What is the Brexit backstop and why is it the key to Theresa May passing a deal?
Reuters / Clodagh Kilcoyne
- Theresa May travelled to Belfast on Tuesday, where she pledged to "find a way to deliver Brexit that honours our commitments to Northern Ireland."
- The prime minister will ask the EU to remove the Irish backstop in a bid to keep the Conservative and DUP parties on board with her plans.
- But the EU has signaled that it will not remove re-open the UK-EU withdrawal agreement.
- Here's what you need to know about the backstop.
LONDON - Theresa May travelled to Belfast on Tuesday to reassure the people of Northern Ireland that she will deliver a Brexit deal that prevents a hard border with Northern Ireland.
In a speech delivered to Northern Irish business leaders, the prime minister said that the UK "will find a way to deliver Brexit that honours our commitments to Northern Ireland ... that commands broad support across the community in Northern Ireland … and that secures a majority in the Westminster parliament."
However, in order to achieve this she will need to win over a majority of MPs in the UK House of Commons to her deal and she believes that will require changes to the controversial "Irish backstop," a policy which was largely responsible for the historic parliamentary defeat of her plan in January.
So what is the Brexit backstop and why is it the key to unlocking Brexit talks?
What is the Irish backstop?
Clodagh Kilcoyne - WPA Pool/Getty Images
Clodagh Kilcoyne - WPA Pool/Getty Images
The Irish backstop - or Northern Ireland protocol - is an insurance policy contained in the UK-EU withdrawal agreement designed to ensure that the Irish border remains frictionless after Brexit in all circumstances.
The policy would mean the UK remains in a customs union with the EU "unless and until" "alternative arrangements" - potentially in the form of a free trade deal - are identified which can avoid a hard border between Northern Ireland and Ireland once the transition period ends in December 2020.
It would also mean that Northern Ireland remains in parts of the EU's single market as a means of ensuring that goods flow freely across the Irish border.
Why do so many MPs oppose the Irish backstop?
Theresa May's Brexit deal suffered was defeated by a historic margin of 230 votes in January, and many of the Conservative MPs who voted against the prime minister's deal did so specifically because of their opposition to the backstop.
Those MPs oppose it for two main reasons.
Firstly, the UK would have no means of unilaterally exiting the arrangement, meaning the EU could keep the UK bound permanently within its customs union.
Secondly, the system would create the need for extra checks between Northern Ireland and Great Britain, something opponents say would undermine the integrity of the United Kingdom.
Northern Ireland's Democratic Unionist Party, which props up Theresa May's minority government through a confidence-and-supply agreement, also opposes the backstop on those grounds.
Why does Theresa May want to remove the Irish backstop?
Theresa May and a team of UK negotiators were the architects of the backstop, something the EU has been at pains to point out.
But large-scale opposition to the backstop forced Theresa May to try and change tack.
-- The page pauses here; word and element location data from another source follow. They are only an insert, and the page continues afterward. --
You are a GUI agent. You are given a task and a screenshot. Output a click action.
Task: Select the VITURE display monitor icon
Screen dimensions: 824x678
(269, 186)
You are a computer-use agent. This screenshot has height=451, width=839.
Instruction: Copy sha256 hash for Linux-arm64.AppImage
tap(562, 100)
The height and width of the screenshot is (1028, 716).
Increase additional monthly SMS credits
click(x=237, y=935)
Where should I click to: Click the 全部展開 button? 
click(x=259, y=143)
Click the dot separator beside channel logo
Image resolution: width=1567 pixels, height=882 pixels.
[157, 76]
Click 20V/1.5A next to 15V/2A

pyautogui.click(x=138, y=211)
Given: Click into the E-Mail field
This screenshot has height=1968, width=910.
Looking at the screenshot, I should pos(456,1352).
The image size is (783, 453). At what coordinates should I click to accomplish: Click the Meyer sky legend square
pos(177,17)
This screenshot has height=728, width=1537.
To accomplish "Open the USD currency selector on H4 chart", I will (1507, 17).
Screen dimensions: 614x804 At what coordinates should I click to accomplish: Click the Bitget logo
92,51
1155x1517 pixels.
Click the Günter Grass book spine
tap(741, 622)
Rather than try and seek cross-party consensus, the prime minister opted to try and court Tory MPs who had opposed her deal by pledging to remove the backstop.
She secured a narrow parliamentary margin for that plan in a vote in late January, persuading MPs to vote for a deal which would seek to replace the backstop with "alternative arrangements."
Will May succeed in removing the backstop?
Short answer: No.
The EU has repeatedly said that it has no plans to re-open the Withdrawal Agreement. If it does, it would not be to remove the backstop.
May is due to travel to Brussels on Thursday where she can expect to be told face-to-face that the UK-EU Brexit agreement isn't open for renegotiation.
This is because the much-lauded "alternative arrangements" do not appear to exist in any concrete form yet.
The EU's deputy chief Brexit negotiator Sabine Weyand said last week: "We're not wedded to our backstop. We're open to alternative suggestions from UK. The problem is there weren't any.
"Negotiators haven't been able to explain them to us. That's not their fault, it's because they don't exist."
And while the withdrawal agreement notes a specific commitment to implement alternative arrangements, the backstop is designed to act as an insurance policy in case those changes aren't ready to be implemented.
So what's Theresa May's plan?
Some MPs believe that Theresa May is playing a strategic game that goes like this.
The prime minister will go to Brussels and ask for the backstop to be removed.
When the EU refuses, she can tell Eurosceptics in her party that she tried. Doing so may well have avoided an immediate split within her party.
In the meantime, she has bought herself a few more weeks.
As the clock ticks down towards March 29 - when the UK is scheduled to leave the EU - growing numbers of MPs who voted against her deal in January grow more concerned about the prospect of a chaotic no-deal Brexit.
Then, with only weeks to go until the UK leaves the EU, parliament eventually decides to vote for her deal.